John Simón Guggenheim Memorial Foundation

Estimado señor:

                         Lamento responder con tanto atraso a su atenta carta del 2/12/71. Ello se debe a que yo estuve ausente en Buenos Aires la mayor parte de ese tiempo y a que ustedes enviaron la carta a mi domicilio anterior. Por la misma, esa Fundación me comunica que se le ha sugerido mi nombre como posible interesado en una beca Guggenheim. Agradezco la intención del amigo que hizo la sugerencia y la gentileza de ustedes al enviarme,  los formularios correspondientes. Ahora bien, y con el respeto que ustedes merecen por el solo hecho de haber obrado con lo que se supone es un gesto de buena voluntad, deseo dejar en claro que mis convicciones ideológicas me impiden postularme para un beneficio  que, con o sin intención expresa, resulta, cuanto mas no sea por fatalidad del sistema, una de las formas más sutiles de penetración cultural del imperialismo norteamericano en América Latina. No es solo ni principalmente cuestión de la beca Guggenheim en sí misma, sino de política de colonización cultural de la que forma parte, en la que el imperialismo norteamericano no escatima esfuerzos de organizaciones estatales, paraestatales y privadas.

                        Los antagonismos entre ese imperialismo y nuestros pueblos son profundos y violentos en todos los frentes, incluido por supuesto el de la lucha cultural, y en este momento han llegado a una etapa de grandes definiciones en toda la extensa nación latinoamericana. Esto impone la claridad y la coherencia como deberes ineludibles del intelectual latinoamericano, cuya condición de ninguna manera entraña un privilegio sino una entera y exigencia militancia.

                       No soy un hombre de fortuna, como tampoco lo son la mayoría de mis compañeros, porque en Latinoamérica ser escritor es casi  sinónimo de ser pobre, pero me parece inaceptable postularme para un beneficio que proviene del sistema al que critico y combato y que, por otra parte, y eso es lo más grave, de alguna manera me complica con él. No niego que, en el orden personal, habría significado una gran oportunidad para mí, ni critico por otra parte a quienes careciendo inclusive de las oportunidades que yo tuve aceptaron esa beca.

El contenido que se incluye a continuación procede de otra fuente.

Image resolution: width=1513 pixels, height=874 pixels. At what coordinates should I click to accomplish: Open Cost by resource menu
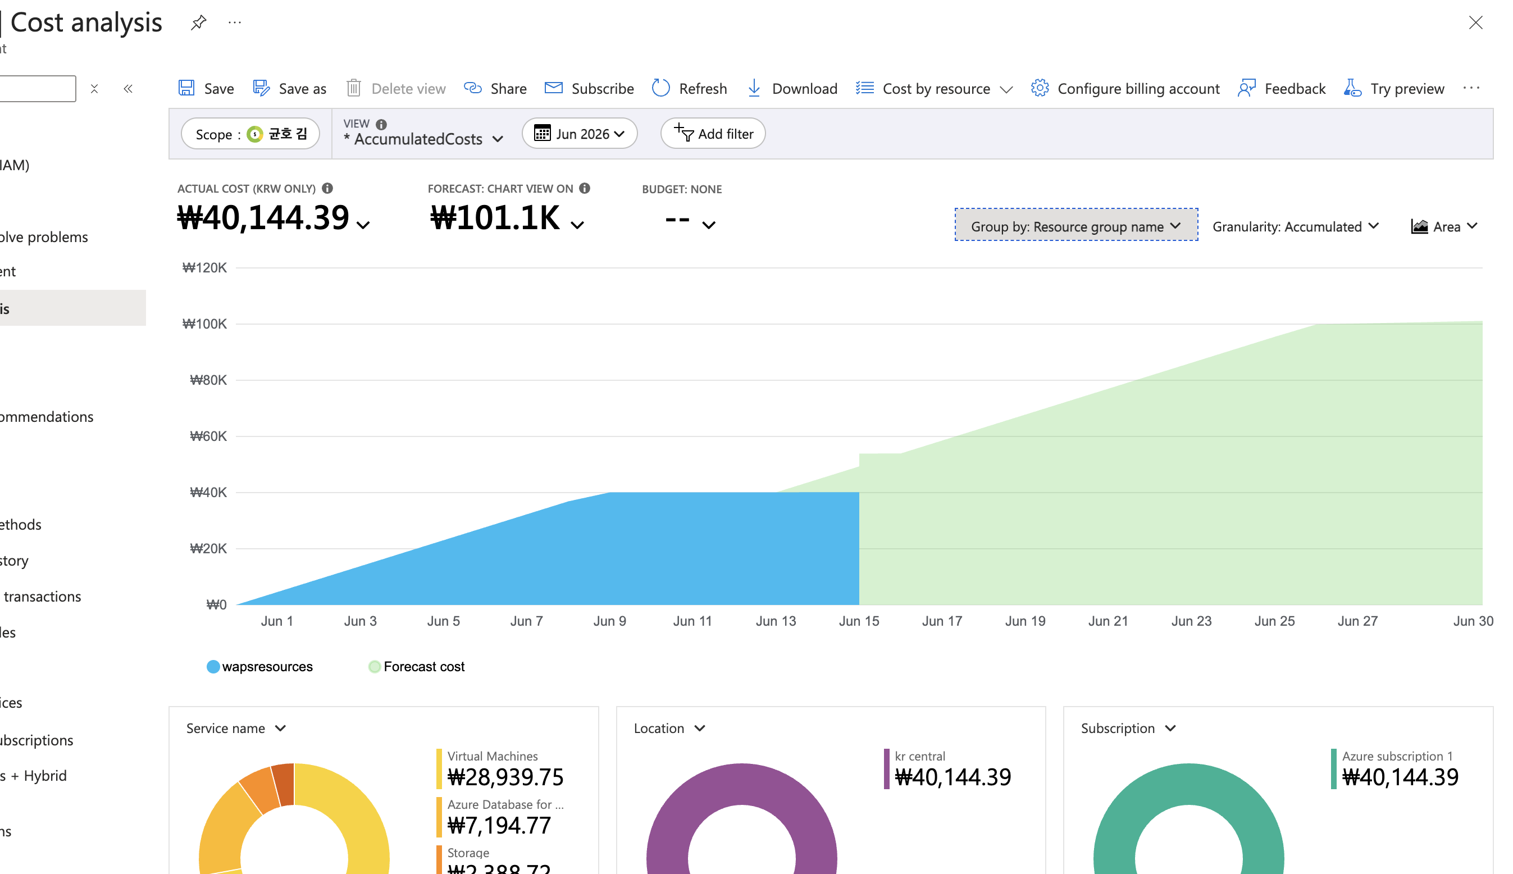(x=934, y=88)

Yo entiendo que no puedo hacerlo y que mi gran oportunidad en este momento es América, su pueblo, su lucha, la enseñanza y el camino que nos señalara el comandante Ernesto Guevara. Por lo demás yo he sido jurado de la Casa de la Américas en 1971, el mismo año en que usted me escribe, y considero que esa distinción que he recibido del pueblo cubano es absolutamente incompatible con una beca ofrecida por una Fundación creada por un senador de Estados Unidos, o sea, no un hombre del pueblo norteamericano, sino del sistema que lo oprime y nos oprime.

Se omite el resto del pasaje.